THE GIRL WITH ALL THE GIFTS is Perfect Horror for Today (Review)

The Girl with All the Gifts has an awfully calm-sounding name for a violent, post-apocalyptic survival horror movie. And if that is the sort of thing you like, I suggest you not find out anything more about this film, and go check it out right now, in theaters and on-demand. The gradual reveal of its premise, in the first 30 minutes or so, is wonderfully twisty, but to review this in any way, I will have to spoil what said premise is. And even though the film’s poster includes a quote that somewhat gives it away, I’m also counting on you not to look at the poster first if you’re hardcore about this sort of thing.
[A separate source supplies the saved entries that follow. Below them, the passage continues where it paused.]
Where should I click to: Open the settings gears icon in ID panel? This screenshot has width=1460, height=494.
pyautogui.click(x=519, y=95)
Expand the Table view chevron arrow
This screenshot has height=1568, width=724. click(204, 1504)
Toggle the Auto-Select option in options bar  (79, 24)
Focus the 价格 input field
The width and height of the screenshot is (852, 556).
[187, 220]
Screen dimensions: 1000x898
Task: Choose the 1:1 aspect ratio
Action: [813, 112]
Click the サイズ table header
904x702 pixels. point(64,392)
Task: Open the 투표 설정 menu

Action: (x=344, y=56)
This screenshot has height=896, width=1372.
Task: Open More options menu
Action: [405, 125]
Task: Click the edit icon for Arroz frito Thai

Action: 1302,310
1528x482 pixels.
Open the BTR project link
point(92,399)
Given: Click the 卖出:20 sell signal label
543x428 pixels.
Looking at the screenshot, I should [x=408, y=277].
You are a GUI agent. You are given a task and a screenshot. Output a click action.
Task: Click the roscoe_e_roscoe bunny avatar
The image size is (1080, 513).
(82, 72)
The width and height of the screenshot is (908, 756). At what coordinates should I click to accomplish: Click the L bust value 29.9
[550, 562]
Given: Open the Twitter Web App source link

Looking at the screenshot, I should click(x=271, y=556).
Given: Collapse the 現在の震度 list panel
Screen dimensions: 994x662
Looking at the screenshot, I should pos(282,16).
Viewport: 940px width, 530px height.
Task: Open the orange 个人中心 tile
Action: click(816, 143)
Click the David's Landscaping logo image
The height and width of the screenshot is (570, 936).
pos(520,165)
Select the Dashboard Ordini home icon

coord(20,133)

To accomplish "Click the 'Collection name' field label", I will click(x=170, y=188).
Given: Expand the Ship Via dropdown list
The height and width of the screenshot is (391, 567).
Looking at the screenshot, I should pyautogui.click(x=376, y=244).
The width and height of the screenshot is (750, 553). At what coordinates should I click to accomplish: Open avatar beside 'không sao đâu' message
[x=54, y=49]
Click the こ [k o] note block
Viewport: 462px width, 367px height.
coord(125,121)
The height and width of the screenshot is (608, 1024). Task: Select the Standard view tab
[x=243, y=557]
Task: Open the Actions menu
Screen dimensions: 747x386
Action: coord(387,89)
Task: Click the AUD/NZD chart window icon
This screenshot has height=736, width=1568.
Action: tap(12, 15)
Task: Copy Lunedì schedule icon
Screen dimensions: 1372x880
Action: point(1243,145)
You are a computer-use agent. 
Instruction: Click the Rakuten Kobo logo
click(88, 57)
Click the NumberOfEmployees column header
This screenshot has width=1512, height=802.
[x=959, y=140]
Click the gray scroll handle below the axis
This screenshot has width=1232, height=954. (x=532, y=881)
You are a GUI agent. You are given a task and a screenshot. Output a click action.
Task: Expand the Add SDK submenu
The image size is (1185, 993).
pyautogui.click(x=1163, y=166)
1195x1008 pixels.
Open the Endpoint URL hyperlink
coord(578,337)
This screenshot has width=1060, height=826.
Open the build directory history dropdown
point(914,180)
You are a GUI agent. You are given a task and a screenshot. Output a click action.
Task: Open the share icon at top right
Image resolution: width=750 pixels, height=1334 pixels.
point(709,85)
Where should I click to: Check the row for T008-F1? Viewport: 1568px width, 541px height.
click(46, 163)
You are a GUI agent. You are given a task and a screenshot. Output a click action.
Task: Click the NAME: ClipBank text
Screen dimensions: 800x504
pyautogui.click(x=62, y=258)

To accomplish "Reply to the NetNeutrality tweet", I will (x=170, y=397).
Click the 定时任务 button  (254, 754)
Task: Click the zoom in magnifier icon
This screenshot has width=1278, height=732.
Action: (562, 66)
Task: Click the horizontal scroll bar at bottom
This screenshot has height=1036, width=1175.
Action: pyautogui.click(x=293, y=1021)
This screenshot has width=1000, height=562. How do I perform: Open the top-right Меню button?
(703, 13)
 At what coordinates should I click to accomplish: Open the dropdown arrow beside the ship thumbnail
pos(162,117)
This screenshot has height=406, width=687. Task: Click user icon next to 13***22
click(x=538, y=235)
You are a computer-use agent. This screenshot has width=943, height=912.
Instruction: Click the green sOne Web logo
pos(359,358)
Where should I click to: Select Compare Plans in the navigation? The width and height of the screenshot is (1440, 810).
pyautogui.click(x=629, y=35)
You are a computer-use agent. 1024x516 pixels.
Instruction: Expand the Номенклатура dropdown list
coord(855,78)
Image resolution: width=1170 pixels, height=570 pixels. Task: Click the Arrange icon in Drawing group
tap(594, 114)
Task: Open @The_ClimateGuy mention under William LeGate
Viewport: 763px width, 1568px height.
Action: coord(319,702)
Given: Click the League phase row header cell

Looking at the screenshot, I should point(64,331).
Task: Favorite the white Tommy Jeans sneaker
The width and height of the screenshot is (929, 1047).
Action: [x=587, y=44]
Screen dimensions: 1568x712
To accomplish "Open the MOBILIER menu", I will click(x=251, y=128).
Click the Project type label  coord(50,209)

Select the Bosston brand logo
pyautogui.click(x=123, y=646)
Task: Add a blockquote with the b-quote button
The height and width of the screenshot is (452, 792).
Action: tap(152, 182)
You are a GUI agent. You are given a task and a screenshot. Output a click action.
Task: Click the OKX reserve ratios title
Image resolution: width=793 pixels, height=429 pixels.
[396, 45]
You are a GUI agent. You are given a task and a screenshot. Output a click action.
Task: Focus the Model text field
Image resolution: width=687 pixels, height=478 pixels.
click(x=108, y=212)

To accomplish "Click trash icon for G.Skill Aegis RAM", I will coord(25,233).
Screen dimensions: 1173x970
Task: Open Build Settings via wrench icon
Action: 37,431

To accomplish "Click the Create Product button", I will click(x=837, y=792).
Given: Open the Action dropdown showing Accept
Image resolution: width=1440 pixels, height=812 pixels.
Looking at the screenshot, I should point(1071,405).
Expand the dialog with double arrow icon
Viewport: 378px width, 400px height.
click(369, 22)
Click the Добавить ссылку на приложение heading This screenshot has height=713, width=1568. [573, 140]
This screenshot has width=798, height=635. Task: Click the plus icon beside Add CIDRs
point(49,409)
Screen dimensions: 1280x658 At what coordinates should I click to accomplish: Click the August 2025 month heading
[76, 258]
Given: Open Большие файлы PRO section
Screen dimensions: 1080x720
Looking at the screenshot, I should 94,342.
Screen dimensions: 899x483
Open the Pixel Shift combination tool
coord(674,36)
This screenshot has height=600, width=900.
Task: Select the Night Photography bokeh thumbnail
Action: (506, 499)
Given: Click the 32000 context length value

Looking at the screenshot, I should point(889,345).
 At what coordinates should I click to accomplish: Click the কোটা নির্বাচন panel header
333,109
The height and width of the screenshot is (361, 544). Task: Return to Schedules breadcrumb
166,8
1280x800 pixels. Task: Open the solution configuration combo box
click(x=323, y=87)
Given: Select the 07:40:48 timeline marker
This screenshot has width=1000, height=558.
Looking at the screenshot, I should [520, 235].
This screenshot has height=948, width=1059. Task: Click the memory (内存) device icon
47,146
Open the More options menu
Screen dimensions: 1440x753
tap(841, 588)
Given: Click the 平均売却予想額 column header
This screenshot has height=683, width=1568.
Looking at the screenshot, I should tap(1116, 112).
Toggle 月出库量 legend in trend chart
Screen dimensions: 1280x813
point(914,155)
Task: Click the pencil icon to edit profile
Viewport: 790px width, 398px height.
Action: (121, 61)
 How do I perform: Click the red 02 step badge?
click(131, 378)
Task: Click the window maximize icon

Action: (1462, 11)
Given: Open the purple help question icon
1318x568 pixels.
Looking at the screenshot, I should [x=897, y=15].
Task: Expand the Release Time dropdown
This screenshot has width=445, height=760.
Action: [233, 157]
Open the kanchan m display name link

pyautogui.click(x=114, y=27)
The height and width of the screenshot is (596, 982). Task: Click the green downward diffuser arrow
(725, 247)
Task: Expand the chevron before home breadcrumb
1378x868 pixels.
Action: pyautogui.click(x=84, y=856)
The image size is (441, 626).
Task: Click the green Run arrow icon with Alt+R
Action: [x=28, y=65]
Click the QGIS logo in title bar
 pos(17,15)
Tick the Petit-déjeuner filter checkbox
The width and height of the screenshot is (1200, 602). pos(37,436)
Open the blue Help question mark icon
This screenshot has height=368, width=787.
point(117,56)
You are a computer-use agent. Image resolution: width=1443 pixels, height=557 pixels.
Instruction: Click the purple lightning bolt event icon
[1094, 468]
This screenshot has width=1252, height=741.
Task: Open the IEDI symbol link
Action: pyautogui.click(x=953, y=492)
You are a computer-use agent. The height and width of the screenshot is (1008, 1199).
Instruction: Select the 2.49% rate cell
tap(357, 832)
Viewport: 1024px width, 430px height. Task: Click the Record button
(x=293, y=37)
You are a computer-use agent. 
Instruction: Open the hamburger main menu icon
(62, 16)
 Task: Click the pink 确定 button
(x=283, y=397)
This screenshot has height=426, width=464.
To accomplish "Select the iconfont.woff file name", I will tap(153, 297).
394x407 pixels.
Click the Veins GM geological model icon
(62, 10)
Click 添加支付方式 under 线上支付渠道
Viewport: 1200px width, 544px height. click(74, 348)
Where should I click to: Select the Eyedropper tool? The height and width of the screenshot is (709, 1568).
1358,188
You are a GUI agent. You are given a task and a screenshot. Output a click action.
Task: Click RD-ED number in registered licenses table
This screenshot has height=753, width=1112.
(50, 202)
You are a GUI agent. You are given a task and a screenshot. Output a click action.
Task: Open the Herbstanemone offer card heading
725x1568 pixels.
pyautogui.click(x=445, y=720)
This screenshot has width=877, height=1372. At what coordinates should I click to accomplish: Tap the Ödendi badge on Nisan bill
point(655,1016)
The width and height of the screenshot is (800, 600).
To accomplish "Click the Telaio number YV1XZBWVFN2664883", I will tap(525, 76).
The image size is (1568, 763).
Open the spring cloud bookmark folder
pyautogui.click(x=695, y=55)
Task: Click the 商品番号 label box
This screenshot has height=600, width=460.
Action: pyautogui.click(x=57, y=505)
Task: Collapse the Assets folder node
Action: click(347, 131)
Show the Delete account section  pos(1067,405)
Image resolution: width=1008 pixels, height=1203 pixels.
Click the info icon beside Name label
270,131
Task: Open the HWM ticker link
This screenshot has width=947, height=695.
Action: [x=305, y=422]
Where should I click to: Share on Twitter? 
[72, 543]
These will be minor spoilers, but they will be here. Fair warning and such.

This is your spoiler warning. If you are still on the fence about seeing it and need to hear an opinion first, proceed at your own risk.

In a dark prison cell, a young girl named Melanie (impressive newcomer Sennia Nanua) dutifully straps herself into a restraint wheelchair just in time for soldiers with guns to enter and finish tying her head in. They push her chair into a classroom full of other children in identical uniforms, all equally restrained as they learn the periodic table of the elements and stories of classical mythology. Melanie’s favorite teacher is Helen (Gemma Arterton), about whom she writes an adventure story humorously inspired by the only other stories she’s ever heard while living around only soldiers, teachers, and doctors. Helen is touched by the story, and tries to pat Melanie affectionately on the head, but…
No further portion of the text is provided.